Given data Start Marker

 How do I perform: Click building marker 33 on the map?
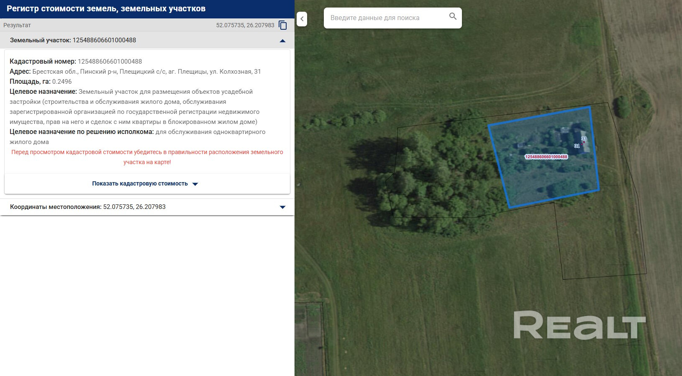(584, 139)
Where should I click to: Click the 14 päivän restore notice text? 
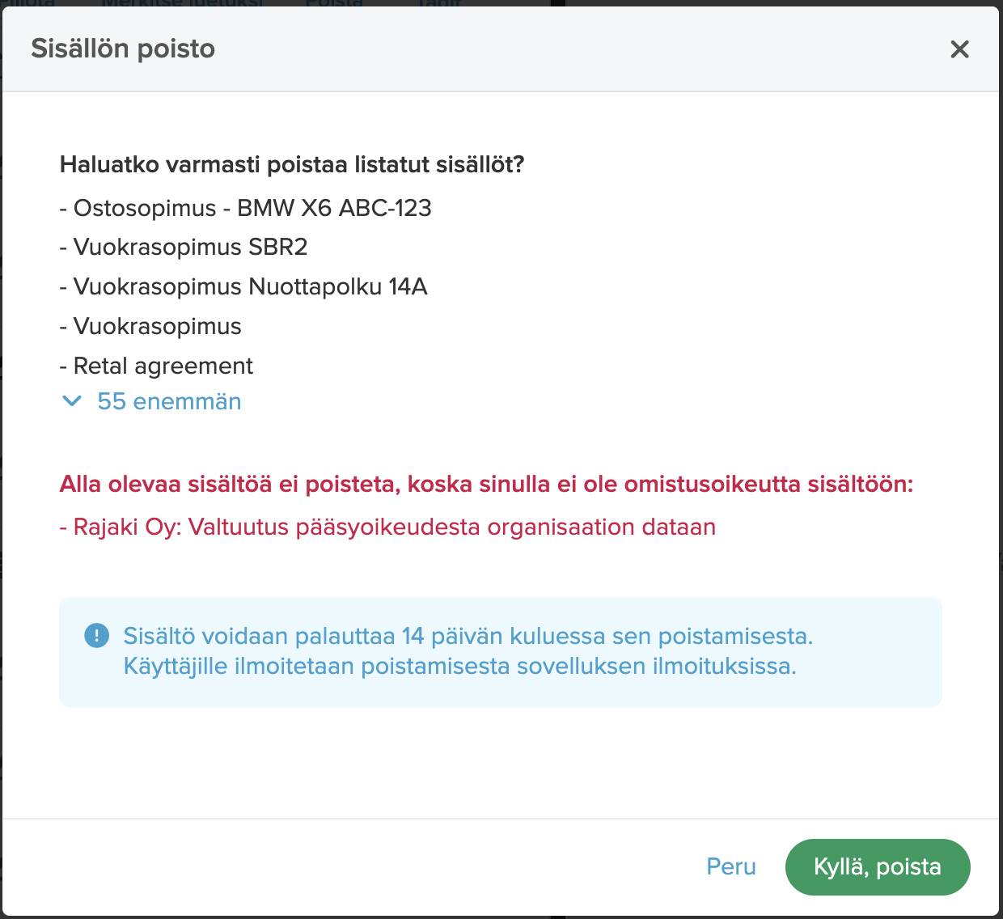468,636
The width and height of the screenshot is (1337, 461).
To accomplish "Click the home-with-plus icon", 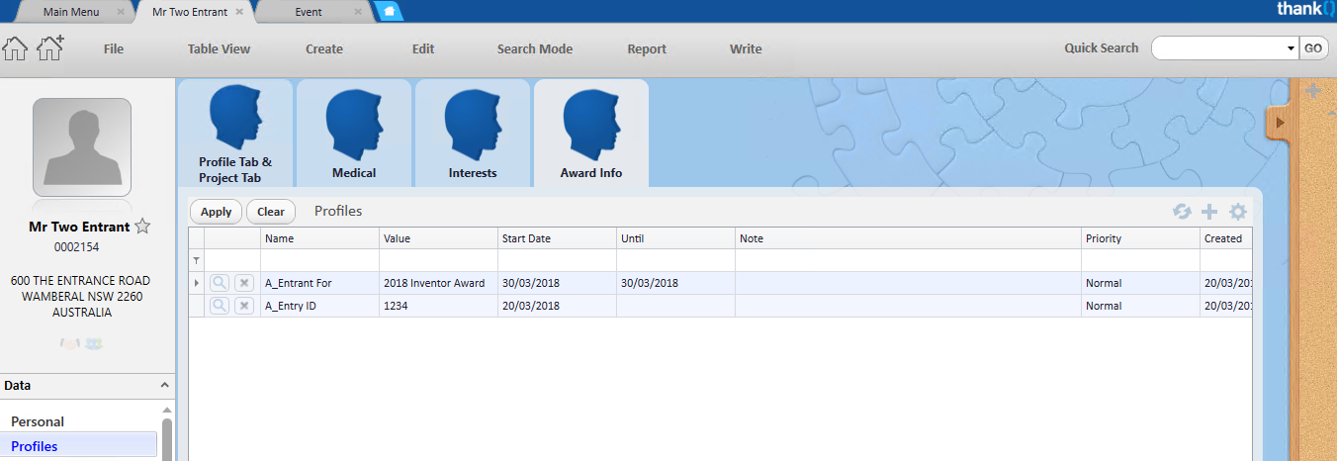I will pyautogui.click(x=50, y=48).
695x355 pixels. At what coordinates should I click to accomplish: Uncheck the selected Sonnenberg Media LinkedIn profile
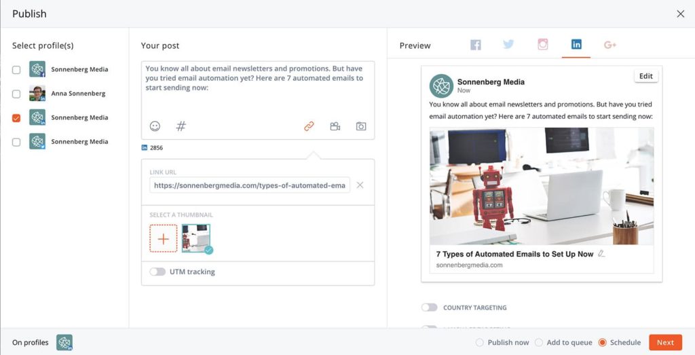16,118
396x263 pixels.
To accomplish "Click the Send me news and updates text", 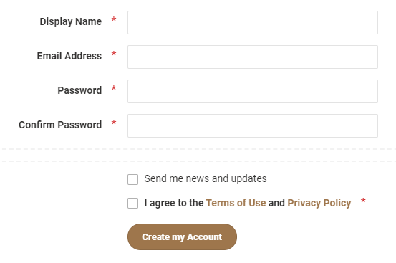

Given data End Marker

* _Exercise_:
Please copy exactly the lines from the one containing "396x263 pixels." through the last line of the records above, both included, and leave out any pictures.

* _Written response_:
396x263 pixels.
To accomplish "Click the Send me news and updates text", 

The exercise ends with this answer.